Dopo questo lungo periodo, il dato sul norvegese dovrà essere aggiornato. Infatti, nella gara contro il Fulham, valida per la 14ª giornata di Premier League, il numero 9 dei Citizens è stato colto in posizione di offside.
Haaland, durante il podcast “The rest is football” ha scherzato in merito a questo episodio. Di seguito le sue dichiarazioni: “La prima volta in fuorigioco in trasferta dopo 2 anni? Colpa di un brutto passaggio di Reijnders…”.
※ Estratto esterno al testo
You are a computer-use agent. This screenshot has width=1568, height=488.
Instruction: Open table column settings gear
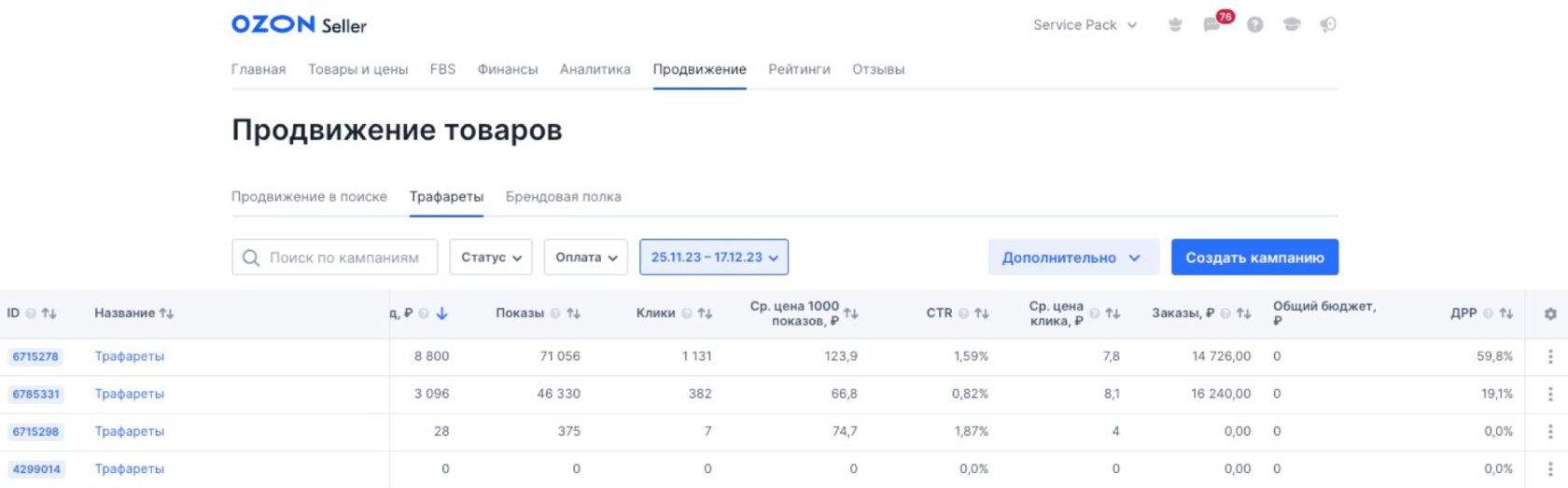[x=1550, y=314]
Per il norvegese la posizione in campo è un dettaglio davvero importante. In merito a ciò, ha dichiarato: “Come faccio? Gioco in questo modo da quando ho 13 anni. Da sempre faccio queste curve. Quando è stato introdotto il VAR, mio padre Alfie mi ha detto: «Sarà perfetto per te, ci saranno decisioni oggettive e tu non vai spesso in fuorigioco».”
Ha poi aggiunto: “È tutta una questione di tempismo, anche nella vita. Per me andare in fuorigioco è la cosa peggiore che esista, perché a quel punto non ho più nessuna possibilità di segnare. Se sei in fuorigioco l’azione finisce, se invece rimani in gioco c’è ancora possibilità: molto meglio”.